The Policy Committee for our local Metropolitan Planning Organization zooms on Tuesday the 27th, and they will be asked to sign on to a letter containing a critique of the latest population forecasts from the Population Research Center at PSU.
This might seem like a minor technical matter, but the memo paints it as a big deal, and from here the problems are emblematic of and ingredient in the way our transportation planning is pretty messed up.
The agenda item: forecasts look too low |
In more detailed memo inside the meeting packet, MPO staff say that the new forecasts issued this year show, relative to the last forecast from 2017, a "sharp decrease in growth projections" and this delta, this change, they "find...very alarming."
"sharp decrease...alarming" |
Just in neutral terms, sure, a change in forecast is an interesting matter and analysts would be interested in learning more about why there is this change. Trying to understand the change better is, in and of itself, not weird or objectionable.

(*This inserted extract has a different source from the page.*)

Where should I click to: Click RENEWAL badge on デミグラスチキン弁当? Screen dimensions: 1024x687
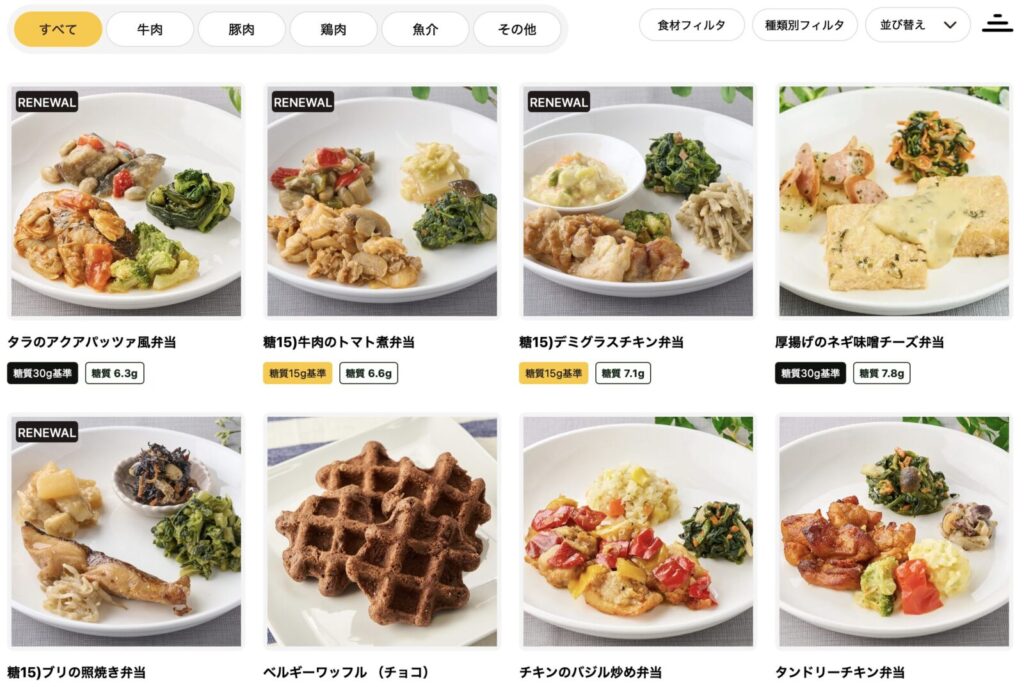click(x=559, y=102)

But why is the lack of growth so alarming? Is there some reason we have to assume greater growth? Strong Towns might say that the "growth Ponzi scheme" depends on outrageous projections of growth, and default planning assumptions for growth might be worth a closer look. Does debt service on bonds and the sales of bonds require these assumptions? Formulas for Federal funding? (And politics and redistricting? What all is at risk in this? If we are adjusting forecasts every 4 years, what gets out of whack over the four year interval?)
There might be an interesting subtext here.

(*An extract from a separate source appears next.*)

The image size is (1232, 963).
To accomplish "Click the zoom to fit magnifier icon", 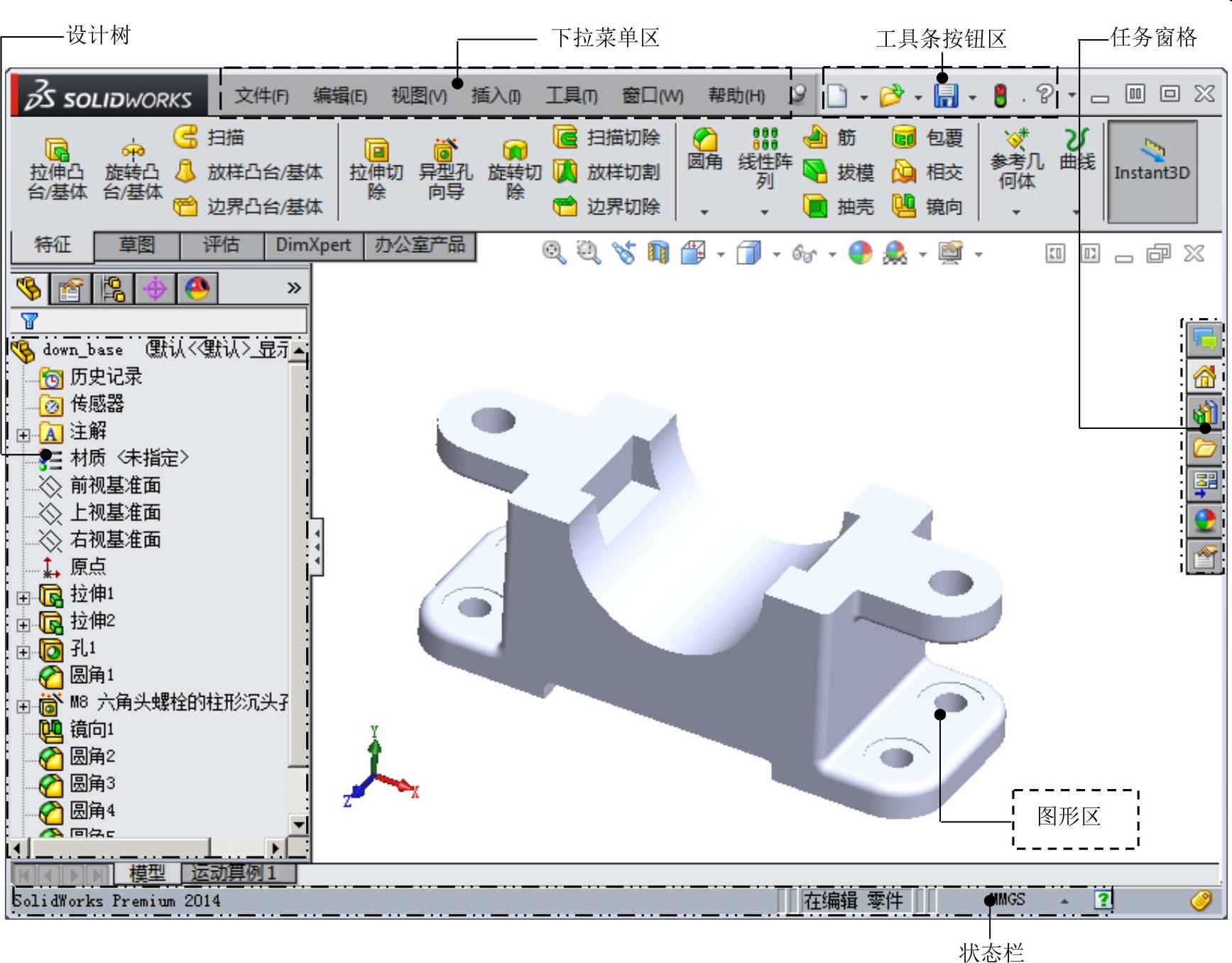I will tap(553, 253).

And there is more. A section in the memos talks about the "importance of having reliable forecasts for long-range transportation planning."
Ostensible interest in "reliable forecasts" |
It's well and good for the MPO to say they must insist on "reliable forecasts," but they have never publicly assessed their own forecasts' reliability.

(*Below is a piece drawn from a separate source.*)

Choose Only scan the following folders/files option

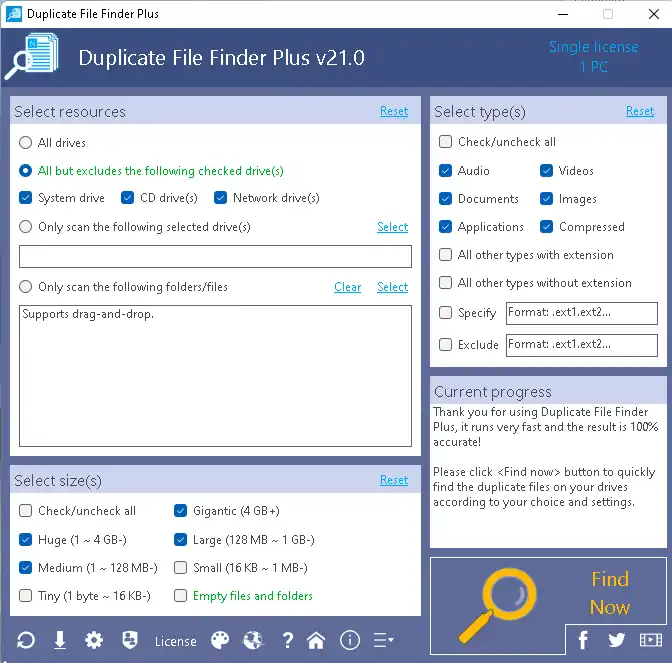click(x=26, y=287)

Year 2000 projected traffic counts for Front Street Bypass (actuals from City) |
Here are circa 1980 forecasts for the Front Street by-pass and downtown streets, some of which were wildly off, and the MPO or City have never discussed the "reliability" of that forecasting. The MPO might have an interest in reliability from PSU, but not from the MPO itself!
There is a difference in scale, sure, the variance on individual streets is going to be wider than the variance on a whole metropolitan population.
But what is lacking is the idea of variance and range.
The whole problem here is that we are asking a forecast for one number instead of treating a forecast as a range of probable outcomes.
A bell-ish curve from actual traffic forecasts |
If we treated the forecasting as such a range, it would be easier to absorb and discuss a disagreement. The MPO could issue a range of forecasts with the PSU numbers and one or more forecasts with adjusted numbers, and explain why they made the adjustment. But because we suppress any discussion of uncertainty, and apparently wish to maintain the illusion of fine accuracy for our forecasting, committing to one single number rather than a range of probable outcomes, we have this beef.
Instead of beefing with PSU, the MPO should redirect their analytical efforts inwards and spend time developing a feedback assessment loop of their own forecasting and make it public.
(See previous notes with criticism of our prevailing approach to traffic forecasting here.)
Meeting and zoomy details |
The committee zooms at noon on Tuesday the 27th.